Interpretable ML

Making Machine Learning Models Interpretable

Methods to interpret any Machine Learning model

Benedict Neo

Published in

bitgrit Data Science Publication

11 min readAug 30, 2021

The real world is complex, with a flood of variables interacting with each other. This is why most machine learning models applied in the real world are made up of complex architectures compared to a simple model like linear regression.

Most of the time, more complex models depending on the data have higher predictive power and are more accurate than simple models. With that, deep learning models have been widely used in many applications due to their accuracy — self-driving cars, facial recognition, stock price prediction, etc.

However, the cost of having higher accuracy is lower interpretability.

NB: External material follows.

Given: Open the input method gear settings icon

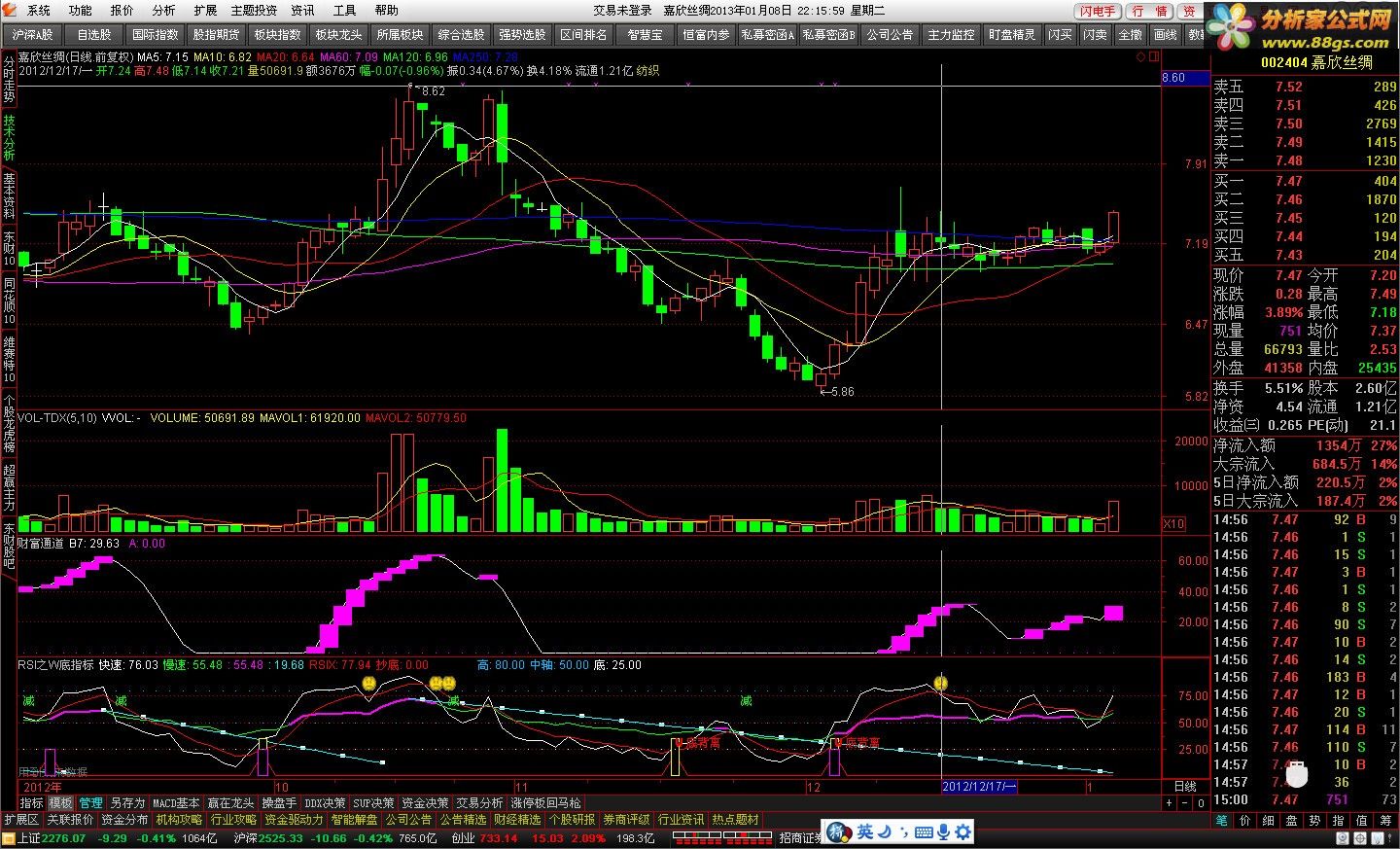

This means we don’t know why the model generated certain results.

Below is a graph that portrays the trade-off between interpretability and accuracy.

Accuracy and Interpretability trade-off (source)

You see neural networks way on top of the accuracy axis but have the least interpretability.

This is why many call neural networks black-box models, which means we know the inputs, and can see the outputs, but everything in between isn’t interpretable.

The dangers of black-box models

Machine learning models are increasingly ubiquitous, and them being black boxes poses some risks.

In some cases, where the model is applied in a low-risk environment, such as recommending movies to users, this isn’t a big issue since the cost of an erroneous prediction is just giving a bad prediction.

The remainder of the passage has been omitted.